O que fazer?, por Fábio de Oliveira Ribeiro

Quando observamos o governo brasileiro é impossível não levar em conta o perigo do tirano seguir um curso de ação inspirado por Fake News. O episódio da quase guerra com a Venezuela parece ter servido de lição ao Parlamento. Isso explica a distância que os presidentes da Câmara dos Deputados e do Senado tentam colocar entre o Parlamento e a presidência da república.

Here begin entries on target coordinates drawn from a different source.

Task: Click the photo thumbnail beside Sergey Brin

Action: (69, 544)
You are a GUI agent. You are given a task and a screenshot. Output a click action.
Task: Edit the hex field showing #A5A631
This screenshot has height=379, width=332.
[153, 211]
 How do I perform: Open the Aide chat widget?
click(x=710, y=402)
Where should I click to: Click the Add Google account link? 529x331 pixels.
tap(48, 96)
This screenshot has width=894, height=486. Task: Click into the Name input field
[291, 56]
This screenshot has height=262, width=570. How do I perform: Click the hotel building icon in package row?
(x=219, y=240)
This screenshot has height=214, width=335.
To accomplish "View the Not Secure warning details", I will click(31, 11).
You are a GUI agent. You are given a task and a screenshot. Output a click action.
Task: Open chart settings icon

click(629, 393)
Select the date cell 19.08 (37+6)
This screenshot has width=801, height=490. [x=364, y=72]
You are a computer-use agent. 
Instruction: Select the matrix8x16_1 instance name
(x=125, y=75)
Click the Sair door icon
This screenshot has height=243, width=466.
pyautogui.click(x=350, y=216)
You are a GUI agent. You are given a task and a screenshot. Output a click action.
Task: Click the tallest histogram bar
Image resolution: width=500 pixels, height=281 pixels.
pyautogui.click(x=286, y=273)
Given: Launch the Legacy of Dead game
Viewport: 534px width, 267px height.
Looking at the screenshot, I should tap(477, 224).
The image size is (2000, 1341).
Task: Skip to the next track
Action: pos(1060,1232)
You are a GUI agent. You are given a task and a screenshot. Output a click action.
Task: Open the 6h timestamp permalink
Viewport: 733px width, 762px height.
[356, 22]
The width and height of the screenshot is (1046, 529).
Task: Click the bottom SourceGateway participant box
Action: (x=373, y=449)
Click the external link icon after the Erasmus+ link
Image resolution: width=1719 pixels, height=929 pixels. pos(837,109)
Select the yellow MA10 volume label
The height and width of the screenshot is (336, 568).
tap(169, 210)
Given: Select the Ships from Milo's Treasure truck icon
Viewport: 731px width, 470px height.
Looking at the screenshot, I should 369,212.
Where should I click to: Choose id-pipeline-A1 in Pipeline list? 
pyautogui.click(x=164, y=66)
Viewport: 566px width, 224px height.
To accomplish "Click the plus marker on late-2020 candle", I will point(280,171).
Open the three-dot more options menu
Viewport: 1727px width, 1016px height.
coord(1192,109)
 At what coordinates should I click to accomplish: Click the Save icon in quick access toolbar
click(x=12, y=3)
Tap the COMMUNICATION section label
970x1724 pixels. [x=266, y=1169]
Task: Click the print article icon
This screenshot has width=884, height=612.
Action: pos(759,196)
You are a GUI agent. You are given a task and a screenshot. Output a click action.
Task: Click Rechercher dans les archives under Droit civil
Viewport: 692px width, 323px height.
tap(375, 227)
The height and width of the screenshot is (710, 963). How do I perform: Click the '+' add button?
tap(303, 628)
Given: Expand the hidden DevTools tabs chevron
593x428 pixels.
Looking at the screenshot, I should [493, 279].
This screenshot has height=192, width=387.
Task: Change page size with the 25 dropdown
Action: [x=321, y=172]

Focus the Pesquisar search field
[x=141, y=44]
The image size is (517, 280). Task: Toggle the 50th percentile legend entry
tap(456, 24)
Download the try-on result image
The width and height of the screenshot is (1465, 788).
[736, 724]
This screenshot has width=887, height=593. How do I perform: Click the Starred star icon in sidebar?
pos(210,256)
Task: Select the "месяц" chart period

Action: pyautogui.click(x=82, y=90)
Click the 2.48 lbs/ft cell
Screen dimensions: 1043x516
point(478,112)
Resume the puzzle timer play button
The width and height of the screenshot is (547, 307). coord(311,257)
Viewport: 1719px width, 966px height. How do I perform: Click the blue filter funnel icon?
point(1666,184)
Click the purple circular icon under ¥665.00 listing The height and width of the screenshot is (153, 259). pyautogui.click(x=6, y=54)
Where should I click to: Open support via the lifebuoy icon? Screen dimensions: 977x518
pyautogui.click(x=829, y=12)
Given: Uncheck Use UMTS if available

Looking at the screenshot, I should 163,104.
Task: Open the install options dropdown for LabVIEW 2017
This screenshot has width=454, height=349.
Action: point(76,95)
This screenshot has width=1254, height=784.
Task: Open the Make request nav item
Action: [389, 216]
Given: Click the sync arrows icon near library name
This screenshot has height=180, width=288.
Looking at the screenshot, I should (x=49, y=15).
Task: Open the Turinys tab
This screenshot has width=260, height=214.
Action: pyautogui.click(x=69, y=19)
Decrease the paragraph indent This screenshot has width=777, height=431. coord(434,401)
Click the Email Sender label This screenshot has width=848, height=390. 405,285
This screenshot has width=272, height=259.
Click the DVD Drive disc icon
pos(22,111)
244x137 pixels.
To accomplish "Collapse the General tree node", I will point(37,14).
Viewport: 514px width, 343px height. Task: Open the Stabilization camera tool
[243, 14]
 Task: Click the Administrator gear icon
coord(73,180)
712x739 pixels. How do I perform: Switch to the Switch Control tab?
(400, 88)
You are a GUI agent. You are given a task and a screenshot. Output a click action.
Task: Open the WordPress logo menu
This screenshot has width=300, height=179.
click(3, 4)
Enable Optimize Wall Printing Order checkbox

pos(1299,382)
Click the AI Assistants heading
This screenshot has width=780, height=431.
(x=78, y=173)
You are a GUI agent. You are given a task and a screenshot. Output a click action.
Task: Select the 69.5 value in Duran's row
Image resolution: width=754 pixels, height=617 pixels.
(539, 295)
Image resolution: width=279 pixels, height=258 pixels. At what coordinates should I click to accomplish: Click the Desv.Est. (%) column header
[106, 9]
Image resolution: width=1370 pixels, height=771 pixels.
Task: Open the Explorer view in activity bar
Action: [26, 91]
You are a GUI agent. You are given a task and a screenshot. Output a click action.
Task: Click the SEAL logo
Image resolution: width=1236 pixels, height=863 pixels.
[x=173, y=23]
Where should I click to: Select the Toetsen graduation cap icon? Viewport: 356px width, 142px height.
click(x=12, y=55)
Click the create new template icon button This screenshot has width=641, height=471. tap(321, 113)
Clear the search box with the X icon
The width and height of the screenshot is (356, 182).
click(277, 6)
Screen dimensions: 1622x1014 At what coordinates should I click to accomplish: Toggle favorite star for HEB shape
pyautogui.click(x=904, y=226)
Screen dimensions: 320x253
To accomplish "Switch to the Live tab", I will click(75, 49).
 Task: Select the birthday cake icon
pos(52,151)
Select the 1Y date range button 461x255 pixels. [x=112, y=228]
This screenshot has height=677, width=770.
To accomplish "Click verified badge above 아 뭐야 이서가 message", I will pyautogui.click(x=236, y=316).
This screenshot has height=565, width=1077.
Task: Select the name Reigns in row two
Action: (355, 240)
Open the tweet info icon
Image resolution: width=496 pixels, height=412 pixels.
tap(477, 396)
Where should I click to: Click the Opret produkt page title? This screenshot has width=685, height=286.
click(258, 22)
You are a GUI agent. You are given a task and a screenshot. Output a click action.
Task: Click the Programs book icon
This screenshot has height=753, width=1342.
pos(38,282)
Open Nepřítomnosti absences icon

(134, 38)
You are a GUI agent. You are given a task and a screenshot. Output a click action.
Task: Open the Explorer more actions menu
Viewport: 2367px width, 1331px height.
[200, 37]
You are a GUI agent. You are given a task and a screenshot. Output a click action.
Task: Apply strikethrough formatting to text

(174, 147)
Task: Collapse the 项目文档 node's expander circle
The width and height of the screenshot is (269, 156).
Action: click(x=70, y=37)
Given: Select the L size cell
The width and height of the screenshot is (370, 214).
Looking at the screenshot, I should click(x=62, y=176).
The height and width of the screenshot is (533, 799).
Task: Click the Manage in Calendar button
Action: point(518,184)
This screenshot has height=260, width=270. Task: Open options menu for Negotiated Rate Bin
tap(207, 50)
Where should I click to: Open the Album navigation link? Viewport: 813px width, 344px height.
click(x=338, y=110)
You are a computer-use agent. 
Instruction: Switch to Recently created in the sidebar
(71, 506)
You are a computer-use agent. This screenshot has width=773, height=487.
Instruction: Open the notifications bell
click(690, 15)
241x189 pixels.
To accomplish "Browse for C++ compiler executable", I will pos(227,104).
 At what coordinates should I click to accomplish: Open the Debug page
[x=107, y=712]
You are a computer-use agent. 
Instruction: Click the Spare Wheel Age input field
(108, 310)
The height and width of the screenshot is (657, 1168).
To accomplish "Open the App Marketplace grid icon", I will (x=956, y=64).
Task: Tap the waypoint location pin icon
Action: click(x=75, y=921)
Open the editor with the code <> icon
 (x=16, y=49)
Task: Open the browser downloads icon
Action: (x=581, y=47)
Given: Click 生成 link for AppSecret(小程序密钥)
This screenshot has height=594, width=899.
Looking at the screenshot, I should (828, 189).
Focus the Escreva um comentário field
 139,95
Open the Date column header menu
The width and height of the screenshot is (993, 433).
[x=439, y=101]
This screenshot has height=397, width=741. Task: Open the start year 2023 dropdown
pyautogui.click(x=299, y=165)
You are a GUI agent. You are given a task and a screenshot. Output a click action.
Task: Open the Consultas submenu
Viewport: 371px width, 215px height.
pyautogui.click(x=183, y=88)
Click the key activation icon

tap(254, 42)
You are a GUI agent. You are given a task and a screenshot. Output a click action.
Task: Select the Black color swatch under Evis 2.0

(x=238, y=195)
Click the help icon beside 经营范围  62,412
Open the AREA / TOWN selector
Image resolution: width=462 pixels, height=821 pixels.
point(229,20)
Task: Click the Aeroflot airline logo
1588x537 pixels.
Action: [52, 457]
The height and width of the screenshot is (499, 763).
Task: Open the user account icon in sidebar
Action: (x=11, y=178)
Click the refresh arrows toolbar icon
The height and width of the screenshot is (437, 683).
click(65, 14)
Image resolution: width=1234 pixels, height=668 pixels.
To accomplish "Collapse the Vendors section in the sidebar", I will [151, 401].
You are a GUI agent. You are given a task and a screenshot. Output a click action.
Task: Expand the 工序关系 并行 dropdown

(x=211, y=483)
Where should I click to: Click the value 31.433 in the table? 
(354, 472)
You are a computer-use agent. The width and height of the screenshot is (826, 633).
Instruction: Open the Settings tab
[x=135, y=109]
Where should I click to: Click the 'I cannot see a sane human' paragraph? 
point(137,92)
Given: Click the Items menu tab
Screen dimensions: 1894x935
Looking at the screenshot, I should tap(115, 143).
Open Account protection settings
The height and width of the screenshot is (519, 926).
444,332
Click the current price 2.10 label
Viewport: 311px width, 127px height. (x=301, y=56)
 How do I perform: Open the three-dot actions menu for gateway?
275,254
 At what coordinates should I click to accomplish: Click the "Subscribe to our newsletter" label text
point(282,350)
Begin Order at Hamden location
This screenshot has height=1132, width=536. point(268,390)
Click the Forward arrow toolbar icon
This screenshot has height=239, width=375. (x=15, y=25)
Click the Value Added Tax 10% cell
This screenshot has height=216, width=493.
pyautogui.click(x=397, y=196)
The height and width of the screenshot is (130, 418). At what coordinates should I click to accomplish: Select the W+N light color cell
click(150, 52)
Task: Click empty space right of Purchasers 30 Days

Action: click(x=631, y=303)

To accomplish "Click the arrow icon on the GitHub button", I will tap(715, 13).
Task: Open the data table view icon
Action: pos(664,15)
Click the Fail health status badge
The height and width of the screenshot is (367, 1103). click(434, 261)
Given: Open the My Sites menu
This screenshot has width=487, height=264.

O poder que eles exercem, entretanto, será minado à medida que Bolsonaro começar a distribuir verbas aos deputados e senadores.

A fisiologia tradicional do Parlamento brasileiro favoreceu a construção de tiranias no passado. Ela certamente favorecerá a familícia que já começa a expandir seu poder dentro do Estado e fora do país. Nunca é demais lembrar que Dilma Rousseff não foi cassada por causa das pedaladas fiscais e sim porque tornou indisponíveis verbas destinadas às emendas parlamentares. Tanto isso é verdade que assim que assumiu, Michel Temer foi autorizado a dar pedaladas fiscais. Essa questão não é mais nem mesmo discutida, apesar de Bolsonaro pedalar à vontade com o orçamento.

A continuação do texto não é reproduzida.